Eight Men
- First edition of Eight Men
- Author: Richard Wright
- Publisher: World Publishing Co.
- Publication date: 1961

= The Man Who Was Almost a Man =

Short story

"The Man Who Was Almost a Man," also known as "Almos' a Man," is a short story by Richard Wright. It was originally published in 1940 in Harper's Bazaar magazine, and again in 1961 as part of Wright's compilation Eight Men. The story centers on Dave, a 17-year-old young African-American farm worker who is struggling to declare his identity in the atmosphere of the rural South. The story was adapted into a movie in 1977, under the same name, "Almos' a Man," directed by Stan Lathan and starring LeVar Burton.

==Plot summary==
The story begins with the protagonist, Dave Saunders, walking home from his job in a cattle farm, irritated with the way he's been treated. He decides to purchase a gun to prove to his co-workers that he is an adult. Instead of going home, he asks to look at the Sears Roebuck catalogue in a local store. The store owner, Fat Joe, asks Dave what he is planning on buying, a question Dave is reluctant to answer. Joe promises not to share, and Dave tells him he's looking to purchase a cannonball; Joe states that Dave "ain’t nothing but a boy," and that he does not need a gun, but if he's going to buy one, he might as well buy it from him and not from some catalogue. Joe offers to sell Dave a left-hand Wheeler for a low price. With interest aroused Dave leaves the store vowing to come return later.

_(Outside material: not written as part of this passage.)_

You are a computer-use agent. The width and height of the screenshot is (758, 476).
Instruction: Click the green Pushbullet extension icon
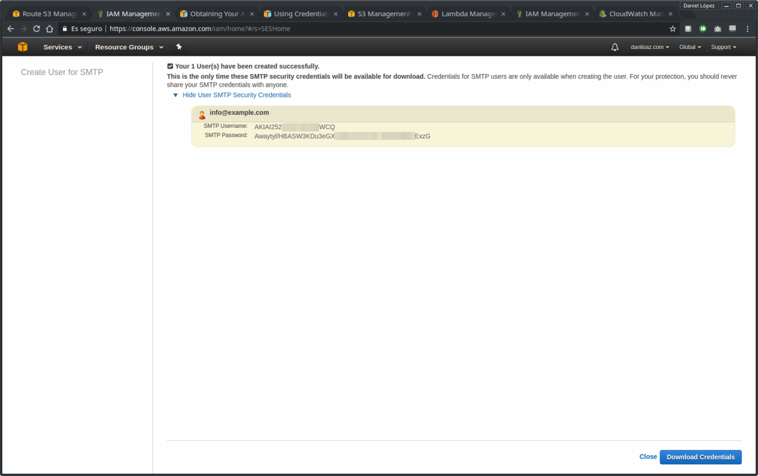point(701,28)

His mother awaits him at home, annoyed at his late arrival. Throughout dinner, Dave is so infatuated with the catalogue that he does not touch the food in front of him or listen to his father. He decides to ask his mother for the money for the gun as his father is likely to turn him down.

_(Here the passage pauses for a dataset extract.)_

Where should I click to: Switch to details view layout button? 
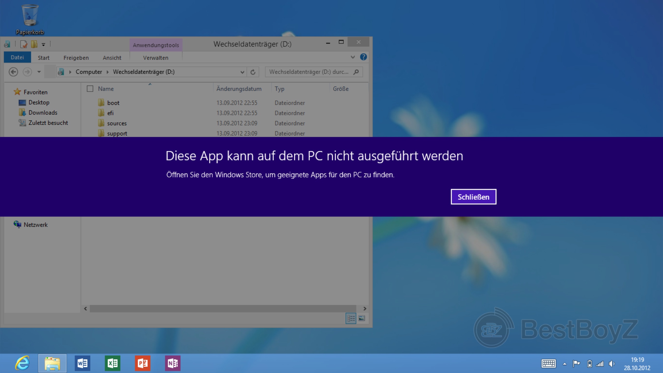pos(351,318)
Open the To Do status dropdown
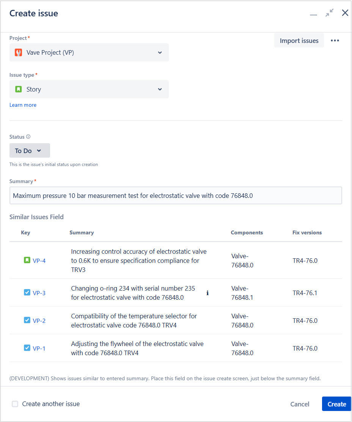 pos(30,150)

Dave asks her after dinner, and she responds by saying, "[G]it outta here! Don yuh talk t' me bout no gun! Yuh a fool!" Dave persuades her, stating he will surrender it to his father. Mrs. Saunders gives Dave the two dollars, making him promise he will bring it straight home and turn it over to her.

Dave purchases the pistol from Joe and, on his way home, stops in the field to play with the gun. When he arrives at his house, he breaks his promise and does not surrender the gun. Dave awakens later in the night and, with the gun in his hands, thinks to himself that he now has the power to "kill anybody, black or white." He leaves the house early so he can go unnoticed and keep the gun.

Dave arrives at work early, so Mr. Hawkins tells him to hook up Jenny, the mule, and go plow the fields near the woods. Dave plans to use his time away to practice with the gun. When he gets out to the woods, Dave takes his first shot. The gun's kickback scares off the mule; however, he realizes Jenny has been shot, and the mule soon dies.

That night, Jenny's body is found and, when questioned, Dave lies about the incident. His mother insists Dave tell the truth. In tears, Dave confesses before lying again, claiming to have thrown the gun in a river. While Mr. Hawkins is understanding, he expects Dave to pay back the price of the mule over time.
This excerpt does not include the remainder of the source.